In januari heeft Staatsbosbeheer samen met tientallen vrijwilligers een slaapplaatstelling uitgevoerd. Alle eenden, ganzen, reigers, meeuwen en roofvogels worden geteld. De telling leverde een indrukwekkend aantal van ruim 150.000 vogels op, vertelt Blom. Hoewel hij het gebied goed kent, blijft hij onder de indruk. “Wat te denken van dik 40.000 kok- en stormmeeuwen, 69.000 kolganzen, 24.000 brandganzen en 7900 grauwe ganzen! Tel daar de honderden grote zilverreigers, 93 kleine zwanen en zeearenden bij op en je mag met recht spreken van ‘Herberg de Biesbosch’!”

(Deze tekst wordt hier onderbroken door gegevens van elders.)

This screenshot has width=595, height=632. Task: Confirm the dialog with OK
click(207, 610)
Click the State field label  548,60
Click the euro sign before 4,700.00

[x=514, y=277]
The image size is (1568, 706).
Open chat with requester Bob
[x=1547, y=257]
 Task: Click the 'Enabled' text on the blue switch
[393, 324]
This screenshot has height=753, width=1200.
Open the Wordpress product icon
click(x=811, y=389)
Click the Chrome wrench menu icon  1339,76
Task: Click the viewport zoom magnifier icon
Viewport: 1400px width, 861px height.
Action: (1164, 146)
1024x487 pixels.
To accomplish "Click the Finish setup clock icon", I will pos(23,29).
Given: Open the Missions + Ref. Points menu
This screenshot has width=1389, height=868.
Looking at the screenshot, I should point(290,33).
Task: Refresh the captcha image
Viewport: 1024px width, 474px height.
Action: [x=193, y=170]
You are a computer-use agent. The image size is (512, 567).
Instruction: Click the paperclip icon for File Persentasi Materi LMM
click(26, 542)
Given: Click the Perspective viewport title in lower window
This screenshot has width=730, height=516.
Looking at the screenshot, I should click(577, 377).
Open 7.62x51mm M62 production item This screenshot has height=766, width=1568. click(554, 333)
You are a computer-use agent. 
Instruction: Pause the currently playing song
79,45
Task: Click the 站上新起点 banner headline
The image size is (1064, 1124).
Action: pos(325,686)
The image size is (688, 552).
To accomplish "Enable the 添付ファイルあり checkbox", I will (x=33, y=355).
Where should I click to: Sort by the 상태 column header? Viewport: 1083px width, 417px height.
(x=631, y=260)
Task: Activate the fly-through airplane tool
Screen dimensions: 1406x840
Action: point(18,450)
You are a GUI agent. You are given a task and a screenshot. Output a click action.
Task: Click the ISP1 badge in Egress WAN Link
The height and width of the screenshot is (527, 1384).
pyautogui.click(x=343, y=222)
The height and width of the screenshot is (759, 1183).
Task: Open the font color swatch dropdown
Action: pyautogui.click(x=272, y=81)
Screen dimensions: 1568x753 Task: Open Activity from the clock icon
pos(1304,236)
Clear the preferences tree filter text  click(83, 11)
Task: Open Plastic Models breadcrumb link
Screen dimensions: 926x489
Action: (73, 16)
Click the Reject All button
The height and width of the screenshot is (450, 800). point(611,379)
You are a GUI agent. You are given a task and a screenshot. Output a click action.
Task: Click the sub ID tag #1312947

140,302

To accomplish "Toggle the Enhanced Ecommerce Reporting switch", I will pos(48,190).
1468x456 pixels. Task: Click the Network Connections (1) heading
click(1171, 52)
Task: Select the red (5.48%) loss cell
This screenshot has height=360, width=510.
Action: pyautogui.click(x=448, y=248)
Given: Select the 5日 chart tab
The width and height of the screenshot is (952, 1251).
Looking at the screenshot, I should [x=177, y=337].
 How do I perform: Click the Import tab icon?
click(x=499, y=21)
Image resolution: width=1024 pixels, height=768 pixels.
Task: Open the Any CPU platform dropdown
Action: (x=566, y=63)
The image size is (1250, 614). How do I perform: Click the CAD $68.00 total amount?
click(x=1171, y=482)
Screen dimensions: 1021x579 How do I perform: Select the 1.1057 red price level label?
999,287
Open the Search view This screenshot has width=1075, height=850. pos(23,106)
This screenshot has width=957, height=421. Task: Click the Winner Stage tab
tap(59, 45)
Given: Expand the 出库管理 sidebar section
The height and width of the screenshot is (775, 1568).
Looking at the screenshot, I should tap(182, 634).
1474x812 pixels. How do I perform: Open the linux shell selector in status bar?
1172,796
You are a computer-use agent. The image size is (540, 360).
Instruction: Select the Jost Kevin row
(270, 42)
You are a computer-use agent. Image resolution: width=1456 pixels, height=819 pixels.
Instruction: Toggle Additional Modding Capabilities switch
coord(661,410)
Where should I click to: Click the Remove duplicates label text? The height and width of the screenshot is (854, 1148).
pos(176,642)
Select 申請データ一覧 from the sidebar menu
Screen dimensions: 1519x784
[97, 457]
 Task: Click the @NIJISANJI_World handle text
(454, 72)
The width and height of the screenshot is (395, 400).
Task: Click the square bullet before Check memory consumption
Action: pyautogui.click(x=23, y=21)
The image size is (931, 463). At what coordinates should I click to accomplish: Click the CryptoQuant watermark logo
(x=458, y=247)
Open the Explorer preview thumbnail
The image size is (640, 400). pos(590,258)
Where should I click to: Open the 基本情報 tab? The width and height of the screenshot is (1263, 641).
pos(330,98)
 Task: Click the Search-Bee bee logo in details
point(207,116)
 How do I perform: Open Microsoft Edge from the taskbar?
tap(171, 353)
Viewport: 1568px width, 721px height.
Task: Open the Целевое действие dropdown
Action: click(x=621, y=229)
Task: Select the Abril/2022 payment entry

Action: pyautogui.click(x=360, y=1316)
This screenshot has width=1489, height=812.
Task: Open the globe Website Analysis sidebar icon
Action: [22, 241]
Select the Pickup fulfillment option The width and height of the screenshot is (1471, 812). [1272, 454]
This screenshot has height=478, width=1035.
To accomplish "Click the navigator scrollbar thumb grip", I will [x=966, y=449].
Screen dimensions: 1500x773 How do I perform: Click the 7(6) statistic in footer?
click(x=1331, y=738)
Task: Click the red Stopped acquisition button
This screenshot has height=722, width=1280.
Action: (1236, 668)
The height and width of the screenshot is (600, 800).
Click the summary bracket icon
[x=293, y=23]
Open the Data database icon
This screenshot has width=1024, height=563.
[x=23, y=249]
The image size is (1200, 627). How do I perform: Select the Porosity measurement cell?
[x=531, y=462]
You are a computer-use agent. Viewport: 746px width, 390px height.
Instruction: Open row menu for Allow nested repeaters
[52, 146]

De watervogels komen van heinde en verre naar het gebied toe om er de nacht door te brengen. “Ze komen uit de hele regio, uit Rotterdam, uit Brabant. De Biesbosch is een goed gebied om te slapen. Het is een zoetwatergetijdengebied, dat al jaren in trek is bij ze. De laatste 50 jaar zijn de aantallen echt toegenomen”, legt de boswachter uit. “Dat komt omdat er hier steeds meer ruimte is gekomen voor de rivier; er is grond teruggegeven aan de natuur.” En nog belangrijker: het is ondiep water waar niet gevaren mag worden. Dat is inmiddels schaars in Nederland. “Eigenlijk mag je overal met je boot of kano komen. En watervogels zijn heel verstoring-gevoelig.”
Daarom zijn er in de Biesbosch ballenlijnen gespannen, zodat er ook echt niemand met een bootje in kan. “De dieren raken snel aan de rust gewend. In andere gebieden probeert men dat ook te creëren, maar dan blijft het bij kleine hoekjes. Het blijft lastig, zelf in de Waddenzee mag je bijna overal komen.”